You can see that where gfortran tells you that B is bad, pgfortran tells the opposite and totally blows the results from A

Now if I vectorize to let the compiler do the job. Here I modify only A and eliminate the I loop to have this:

DO K=1, 10000
    DO J=1, 5
        A(I,J)=A(I,J)+SQRT(B(I))
    END DO
END DO

Then we get this (only program A)

pgf90 14: 5.05 s

gfortran 4.9: 5.04

ifort 13: 2.02 s

pgfortran and ifort are stable while gfortran is exploiting a trick in the first case, possibly the suggestion of haraldkl (see the factor 5). When we vectorize, the trick is not obvious gfortran does not perform well. It seems that ifort and pgfortran simply rewrite the loop for you to have the right ordering.

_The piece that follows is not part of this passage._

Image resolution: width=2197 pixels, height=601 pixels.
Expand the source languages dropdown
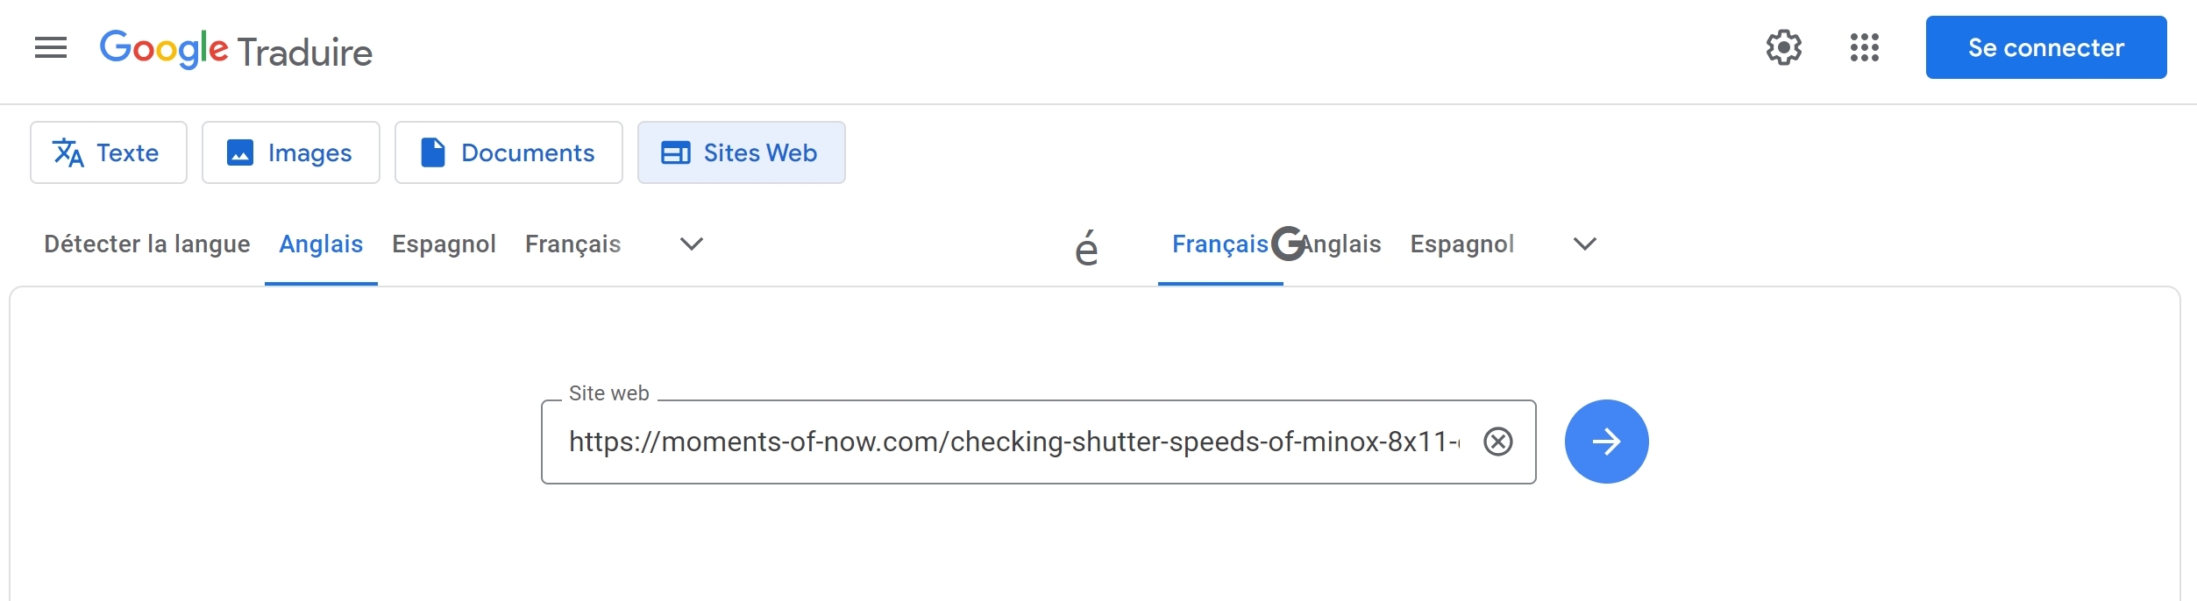tap(692, 244)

And if I get smarter and elimite the K-loop too

    DO J=1, 5
        A(:,J)=A(:,J)+10000*SQRT(B(:)) ! this seems to be final result
    END DO

Then we get this (only program A)

pgf90 14: 0.001

gfortran 4.9: 0.001

ifort 13: 0.001 s

All the compilers become equivalent because there is almost nothing to optimize. You see that you can optimize everything be simply using array operations.

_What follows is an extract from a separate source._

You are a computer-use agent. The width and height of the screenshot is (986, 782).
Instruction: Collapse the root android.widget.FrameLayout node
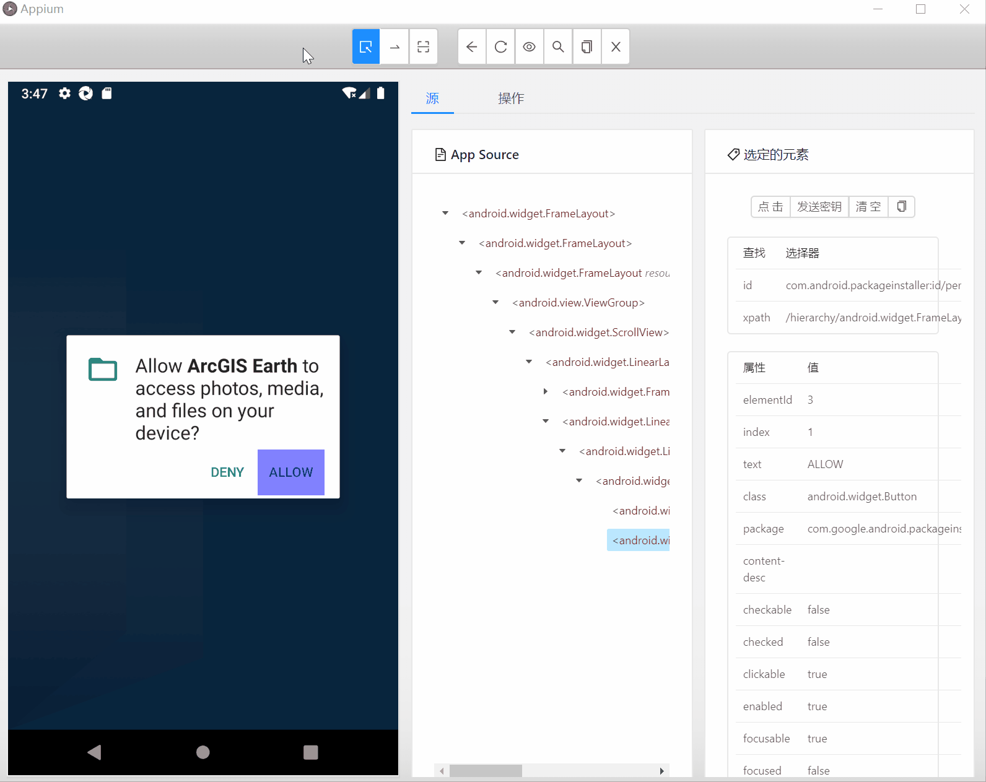coord(445,213)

Update High Performance Mark pointed out in comment that the compiler might actually skip all the computation if it found that the result is not used, which might happen with some implementations. The results presented in this answer accounted for that possibility, even though I did not mention it in the first place. To prevent the compiler from skipping the code entirely, I printed the sum of all the elements of the result after the computation (after the timing); The result is identical to the 3rd digit after the decimal, which is good enough for a result of ~372684326034.9146 (~10^12). This is enough to ensure that the compiler does the actual computation. I totally forgot to mention it in the answer.



回答2:

The compiler probably does something like this:

    DO K=1, 100000
       DO I=1, 50000
          tmp = sqrt(b(i))
          A(I,1) = A(I,1) + tmp
          A(I,2) = A(I,2) + tmp
          A(I,3) = A(I,3) + tmp
          A(I,4) = A(I,4) + tmp
          A(I,5) = A(I,5) + tmp
       END DO
    END DO

In Prog_A this gives you a nice access pattern with a stride of 1. If you change the order of the indices as in Prog_B, you will get a stride of 5 for this code. The effect of this is machine dependent, but is definitely worse than the simple stride-1 access.